W osiągnięciu rekordowego wyniku pomogło zniesienie obowiązku legitymowania się paszportem przy wjeździe do Turcji. - W Polsce musimy rywalizować o klienta z Grecją, Bułgarią czy Hiszpanią, do których Polacy mogą podróżować bez paszportów. Po zniesieniu wymogu paszportowego staliśmy się bardziej konkurencyjni, mamy w ręku te same atuty, co kraje unijne - wskazuje Aksungur.

Radca zwraca uwagę, że Polacy podróżują do Turcji głównie latem, najchętniej wybierają Antalyę na południowym wybrzeżu i wypoczywają w hotelu w formule all inclusive.

- Dlatego w Polsce kładziemy szczególny nacisk na promowanie innego regionu wypoczynkowego, wybrzeża egejskiego, a także różnych form turystyki, np. kulturowej, religijnej czy narciarskiej – wyjaśnia radca.

Zdaniem Aksungura nawet w czasach zdalnej komunikacji relacje „face to face” są bardzo ważne, zwłaszcza w turystyce. - Myślę, że wciąż jest miejsce na tego rodzaju wydarzenia - ocenia.

Zabytkowe wnętrza PKiN okazały się dla organizatorów tureckiego stoiska sporym wyzwaniem. - Wiem, że PKiN to jeden z symboli Warszawy. Trzeba przyznać, że jego lokalizacja jest doskonała, jednak miejsce to ma pewne ograniczenia. Jest tu np. wiele kolumn, które przeszkadzały w rozplanowaniu stoiska – zwraca uwagę Umut Aksungur.

Foto: ITTF Warsaw

Różnorodność bogactwem Krety

Na targach w PKiN jak zwykle wystąpiła Grecja, a organizatorem stoiska była Grecka Narodowa Organizacja Turystyczna (GNTO). Obecny był również nowy dyrektor polskiego biura GNTO, który już niebawem oficjalnie zastąpi na stanowisku Nikolettę Nikolopoulou. Pod skrzydłami GNTO reklamowały się między innymi biura DMC, linie lotnicze Sky Express, organizacje turystyczne z półwyspu Chalcydyckiego i Salonik, regiony Macedonia Wschodnia i Tracja, Macedonia Środkowa, Macedonia Zachodnia i ulubiona przez Polaków Kreta.

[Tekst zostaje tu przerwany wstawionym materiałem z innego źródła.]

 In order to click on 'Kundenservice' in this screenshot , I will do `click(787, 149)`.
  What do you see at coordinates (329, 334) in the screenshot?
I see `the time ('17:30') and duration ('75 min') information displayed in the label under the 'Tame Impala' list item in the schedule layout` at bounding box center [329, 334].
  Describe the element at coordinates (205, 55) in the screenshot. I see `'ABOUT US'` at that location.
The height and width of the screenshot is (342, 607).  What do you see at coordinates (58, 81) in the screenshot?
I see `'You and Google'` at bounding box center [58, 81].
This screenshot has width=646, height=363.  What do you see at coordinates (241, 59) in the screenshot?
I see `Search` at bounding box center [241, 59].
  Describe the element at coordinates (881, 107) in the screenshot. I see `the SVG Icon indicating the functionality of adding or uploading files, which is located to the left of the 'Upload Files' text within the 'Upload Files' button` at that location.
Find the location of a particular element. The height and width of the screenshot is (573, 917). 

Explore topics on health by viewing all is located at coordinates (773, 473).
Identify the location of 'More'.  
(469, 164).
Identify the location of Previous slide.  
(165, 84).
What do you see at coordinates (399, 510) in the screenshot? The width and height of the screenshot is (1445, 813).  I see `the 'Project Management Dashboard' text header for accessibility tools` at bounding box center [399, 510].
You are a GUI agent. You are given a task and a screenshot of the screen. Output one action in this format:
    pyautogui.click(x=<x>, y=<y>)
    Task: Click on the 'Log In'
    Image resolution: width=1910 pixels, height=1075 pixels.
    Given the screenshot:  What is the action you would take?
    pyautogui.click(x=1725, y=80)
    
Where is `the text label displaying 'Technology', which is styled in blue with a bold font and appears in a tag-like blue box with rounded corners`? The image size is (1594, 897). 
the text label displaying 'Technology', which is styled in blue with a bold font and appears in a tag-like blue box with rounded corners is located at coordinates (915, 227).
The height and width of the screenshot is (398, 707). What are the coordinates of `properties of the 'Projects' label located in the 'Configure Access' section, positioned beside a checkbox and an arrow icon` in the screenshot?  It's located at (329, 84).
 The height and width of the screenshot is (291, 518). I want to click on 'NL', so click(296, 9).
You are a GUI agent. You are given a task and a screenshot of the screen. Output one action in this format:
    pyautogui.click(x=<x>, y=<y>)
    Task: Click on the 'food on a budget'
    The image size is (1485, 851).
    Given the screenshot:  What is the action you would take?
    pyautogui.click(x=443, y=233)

- Niektórzy myślą, że Kreta z ponad tysiącem kilometrów linii brzegowej i 600 plażami, z których 150 ma certyfikat Błękitna Flaga, jest kierunkiem typu „blue paradise” i to jest prawda, jednak jej największym walorem jest różnorodność. Kosmopolityczne, głośne i ludne północne wybrzeże, nieco spokojniejsza część południowa, kultura, której początki sięgają cywilizacji minojskiej, zabytki, przyroda, góry, wąwozy i jaskinie - to wszystko tworzy różnorodność. O Krecie mówi się, że jest kontynentem w miniaturze. Taką Kretę pokazujemy w Warszawie - mówi zastępca gubernatora ds. turystyki regionu Kreta Kyriakos Kotsoglou.

Czytaj więcej

Bułgaria na ITTF Warsaw: Mamy drugie miejsce w źródłach termalnych i trzecie w zabytkach

- Myślę, że Polacy tę różnorodność doceniają i w pełni z niej korzystają. Równie chętnie wypoczywają w luksusowych hotelach, co chodzą na piesze wycieczki w góry - dodaje.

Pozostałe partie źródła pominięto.